Часовой вскочил и обернулся. Еще лучше. Семерка.

— Эй, ты, — еле слышно пробормотал Мортимус и засмеялся.

Семерка подошел к шахте и заглянул внутрь, держа наготове фазер. Но внутри было слишком темно, чтобы можно было что-нибудь разглядеть — и он сделал самую ужасную ошибку, которую мог: опустился на живот и очень осторожно посмотрел вниз, не высовываясь за край. Нет, конечно, какой-нибудь коммандо его бы не сумел застать врасплох, но так…

Так его лицо оказалось слишком близко от лица Мортимуса, а потом он встретился с ним взглядом.
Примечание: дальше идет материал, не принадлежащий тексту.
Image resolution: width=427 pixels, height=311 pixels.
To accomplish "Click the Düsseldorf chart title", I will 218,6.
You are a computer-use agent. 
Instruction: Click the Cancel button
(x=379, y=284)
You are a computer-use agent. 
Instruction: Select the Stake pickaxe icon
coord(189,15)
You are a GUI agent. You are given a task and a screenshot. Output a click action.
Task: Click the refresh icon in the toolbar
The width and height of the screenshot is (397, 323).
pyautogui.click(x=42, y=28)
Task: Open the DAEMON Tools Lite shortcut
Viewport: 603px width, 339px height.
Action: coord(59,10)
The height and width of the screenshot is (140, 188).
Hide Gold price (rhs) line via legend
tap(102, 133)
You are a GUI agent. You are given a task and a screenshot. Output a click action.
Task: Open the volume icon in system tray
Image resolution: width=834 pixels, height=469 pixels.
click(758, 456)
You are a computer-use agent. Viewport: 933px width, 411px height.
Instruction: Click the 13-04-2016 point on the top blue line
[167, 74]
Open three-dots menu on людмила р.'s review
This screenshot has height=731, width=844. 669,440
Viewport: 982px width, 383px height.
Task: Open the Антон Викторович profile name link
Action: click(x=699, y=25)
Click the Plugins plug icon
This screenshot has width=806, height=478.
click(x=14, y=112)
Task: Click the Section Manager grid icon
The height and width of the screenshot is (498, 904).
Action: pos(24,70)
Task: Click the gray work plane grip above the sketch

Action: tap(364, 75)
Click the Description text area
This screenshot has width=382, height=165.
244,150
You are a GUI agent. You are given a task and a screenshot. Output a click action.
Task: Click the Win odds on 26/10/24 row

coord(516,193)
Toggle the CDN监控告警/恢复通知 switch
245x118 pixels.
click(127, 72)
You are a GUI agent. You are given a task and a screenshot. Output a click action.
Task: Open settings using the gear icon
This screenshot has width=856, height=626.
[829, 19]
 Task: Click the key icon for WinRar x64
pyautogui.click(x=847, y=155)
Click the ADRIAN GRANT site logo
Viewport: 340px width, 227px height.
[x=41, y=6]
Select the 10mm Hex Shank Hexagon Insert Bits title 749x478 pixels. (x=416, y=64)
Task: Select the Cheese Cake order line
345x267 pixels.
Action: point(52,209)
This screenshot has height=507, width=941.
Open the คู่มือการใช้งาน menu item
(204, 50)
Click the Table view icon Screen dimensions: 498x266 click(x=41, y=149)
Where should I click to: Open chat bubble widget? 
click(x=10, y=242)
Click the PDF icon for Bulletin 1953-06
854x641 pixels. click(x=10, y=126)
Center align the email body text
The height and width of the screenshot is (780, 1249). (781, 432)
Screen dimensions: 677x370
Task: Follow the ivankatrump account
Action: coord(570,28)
И рукой дотянуться проще простого.

Там не было ни особого ума, ни силы воли, чтобы противостоять.

— Ничто не истинно, все дозволено, — прошипел Мортимус, глядя Семерке в глаза. — Вытащи меня отсюда, остолоп.

Тот послушно протянул руку и помог ему выбраться.

— Оружие. И мою отвертку, она у тебя, я знаю.

Семерка отдал ему фазер, покопался в карманах и выудил отвертку. Мортимус широко улыбнулся.

— Где остальные? Отвечай тихо, шепотом.

— Отбой. Спят.

— А инопланетник?

— В серверной.

Мортимус с удовольствием ткнул Семерку дулом в живот.

— Иди впереди меня.

За поливиниловыми полотнищами мигал и мигал свет, словно там работал телевизор или голопроектор. Семерка послушно шел впереди, опустив руки вдоль туловища, как древний человек на рисунках про эволюцию. Таймлорды, к счастью, не рисовали о себе таких дурацких, хоть и очень самокритичных картинок. Тем более, что эволюционировали они по-другому.

Сек, услышав шаги, поднял голову. Его приковали к какой-то штанге, похожей на вешалку, опутанную проводами. Черный и когда-то чертовски элегантный костюм теперь был серым от пыли, и белая рубашка тоже. А еще грязной и мятой, будто ее таскали по земле. Может, и таскали. Наверное, это его карма — цепи и прочие инструменты унижения. Плохая карма, надо сказать.

— А я думал, что таймлорды помогают только социально одобряемым видам, — скривив рот, произнес он. И хоть Мортимус понял, что камень был не в его огород, все равно стало неловко.

— Освободи его, — приказал он Семерке, и тот расстегнул черные, толстые наручники. Сек выдохнул, потер запястья, а потом с размаху залепил Семерке затрещину. Тот зашатался, держась за лицо.

— Тихо! — зашипел Мортимус. — У него гипноз слетит!

— Не мог сдержаться. Эмоции. Гнев, месть, — сказал Сек. Он подошел ближе и встал рядом. — Мы уходим? Нас могут обнаружить.

Мортимус вытащил из кармана часовой механизм. Гнев. Кстати, о гневе. И о мести.

— О, это мелочи, — проговорил он едва слышно и расплылся в яростной улыбке. Ампула сама прыгнула в руку, и он вставил ее в механизм — осторожно, чтобы стекло не лопнуло раньше времени. — И я простру руку мою на филистимлян, и истреблю критян, и уничтожу остаток их на берегу моря, — продолжал он нараспев, заводя механизм. Часа им хватит ведь? Хватит. Даже если нет, все равно они оба имунны.